To solve this, we calculate the net progress of the climber in each cycle:

• Climbing rate: 1 metre per minute.
• Cycle: The climber climbs 5 metres (taking 5 minutes) and then immediately slips down 1 metre.
• Net progress per cycle: 5m - 1m = 4 metres.
• Time per cycle: 5 minutes (since the slip happens "as soon as" the 5m climb is completed).

We need to reach 130 metres. Let's calculate the progress after 31 full cycles:

• Distance: 31 cycles × 4m/cycle = 124 metres.
• Time: 31 cycles × 5 min/cycle = 155 minutes.

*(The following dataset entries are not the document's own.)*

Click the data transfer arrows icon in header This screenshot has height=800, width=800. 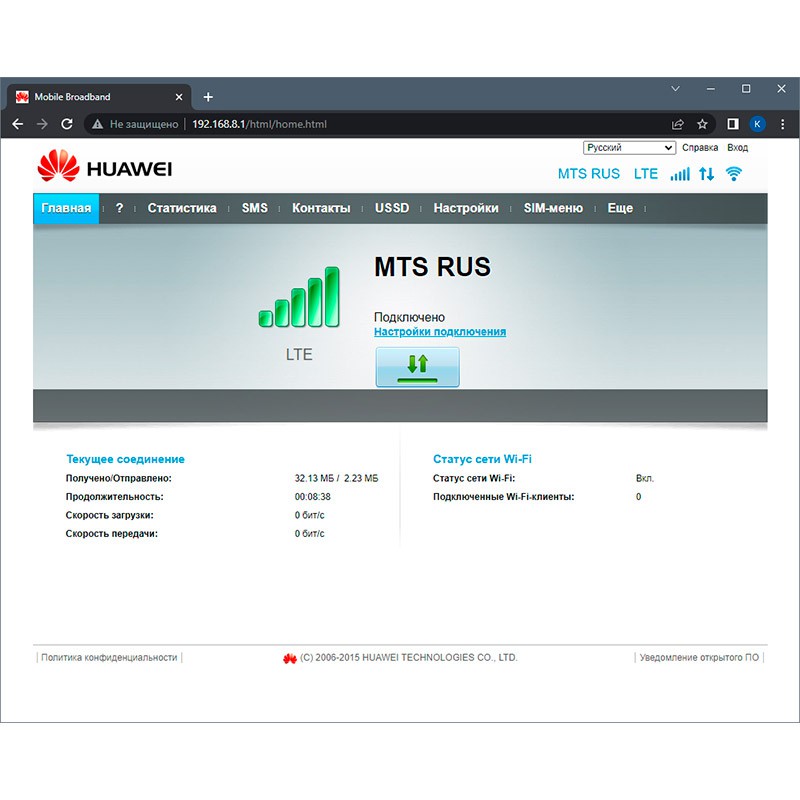pyautogui.click(x=707, y=174)
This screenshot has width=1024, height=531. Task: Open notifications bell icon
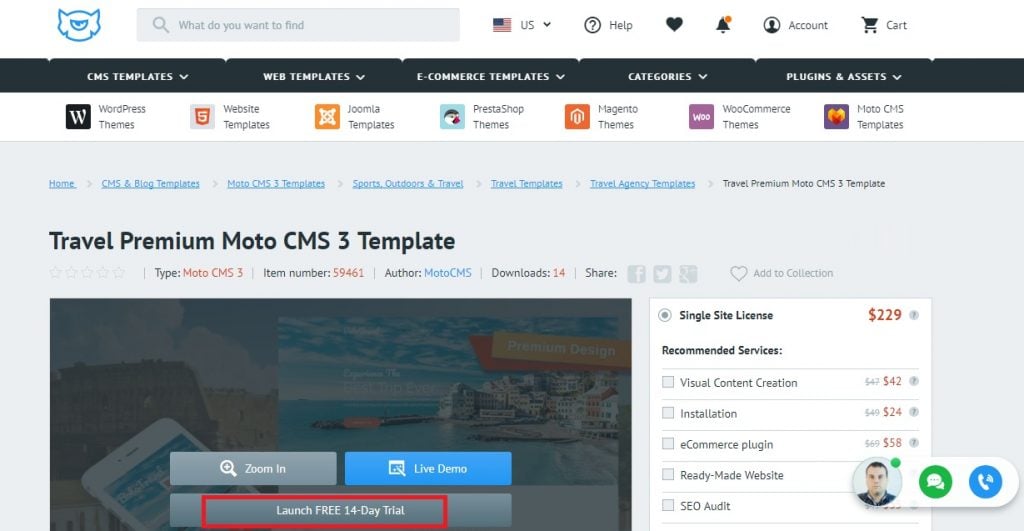point(723,25)
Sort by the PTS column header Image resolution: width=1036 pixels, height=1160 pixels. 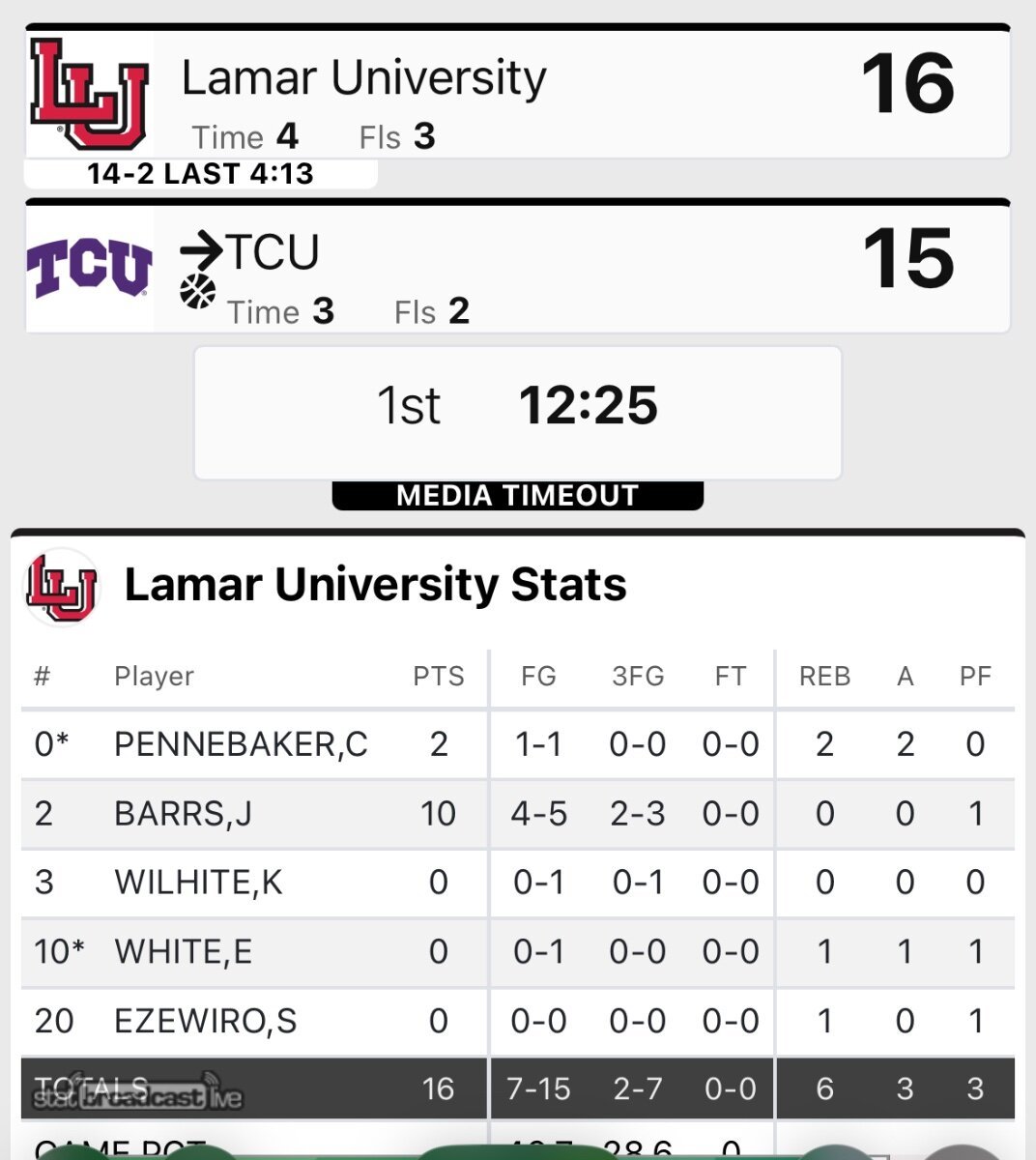pyautogui.click(x=438, y=676)
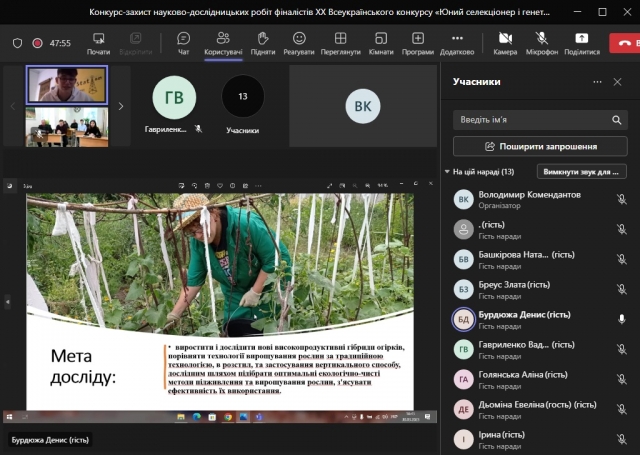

After 155 minutes, the climber is at 124m. Now, let's look at the next steps:

1. In the next 5 minutes (32nd cycle climb), he reaches 124 + 5 = 129 metres.
2. As soon as he completes these 5 metres (at the 160-minute mark), he slips 1 metre down to 128 metres.
3. He now needs to cover the remaining 130 - 128 = 2 metres.
4. At a rate of 1m/min, he takes 2 minutes to climb these 2 metres.

Total time: 160 minutes + 2 minutes = 162 minutes.
Conversion: 162 minutes = 2 hours 42 minutes.